Early Stages (Main Sequence):
* Dominant Elements: Primarily hydrogen (H) and helium (He), with trace amounts of other elements.
* Fusion Process: The star fuses hydrogen into helium, releasing energy in the form of light and heat.
Later Stages (Red Giant):
* Hydrogen Depletion: The core's hydrogen fuel runs out, and fusion ceases in the core.
* Core Contraction: The core collapses under its own gravity, increasing its temperature and density.
* Shell Fusion: Hydrogen fusion ignites in a shell surrounding the core, causing the star to expand dramatically into a red giant.
* Helium Burning: At a high enough temperature, helium fusion begins in the core, forming carbon (C) and oxygen (O).
Further Evolution (Beyond Red Giant):
* Fusion of Heavier Elements: Depending on the star's mass, it may continue fusing heavier elements like carbon, oxygen, neon (Ne), silicon (Si), and eventually iron (Fe).
* Iron Accumulation: Iron is the most stable element and cannot be fused to release energy.
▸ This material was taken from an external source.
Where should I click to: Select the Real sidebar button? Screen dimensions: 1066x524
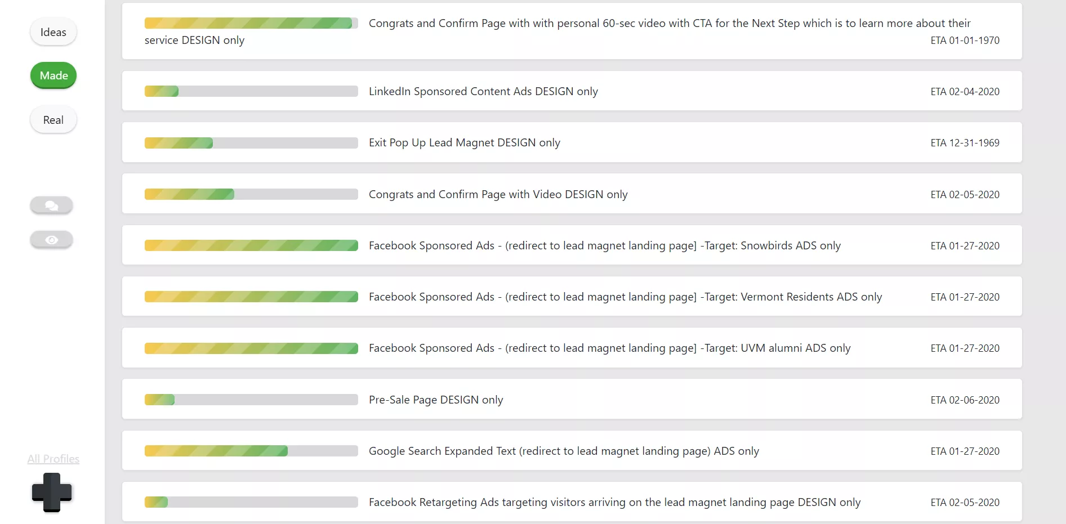click(53, 119)
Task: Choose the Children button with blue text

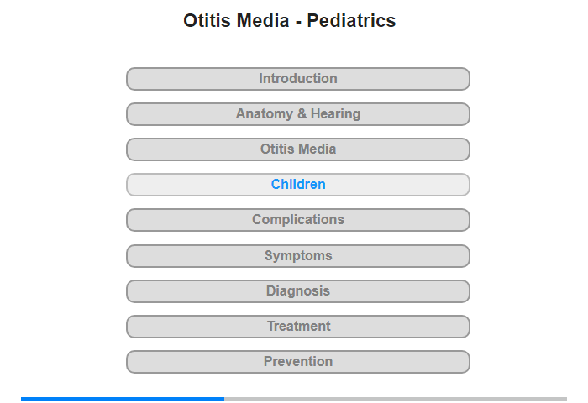Action: tap(297, 185)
The core becomes dominated by iron.
* Core Collapse and Supernova: Once the core becomes mostly iron, it collapses catastrophically, leading to a supernova explosion. This explosion releases immense energy and synthesizes even heavier elements.
* White Dwarf, Neutron Star, or Black Hole: The remnant of a supernova can be a white dwarf (for less massive stars), a neutron star (for more massive stars), or a black hole (for the most massive stars).
Key Changes in Composition:
* Decreasing Hydrogen: The star's hydrogen content decreases as it is converted into helium.
* Increasing Helium: The helium abundance increases due to hydrogen fusion.
* Formation of Heavier Elements: The star's core and outer layers acquire heavier elements as fusion proceeds.
* Final Composition: The final composition of the star's remnant depends on its initial mass and the stages of fusion it undergoes.
In summary, a star's aging process involves a continuous transformation of its chemical composition, driven by nuclear fusion reactions. This leads to the formation of heavier elements and ultimately determines the star's fate and the composition of its remnant.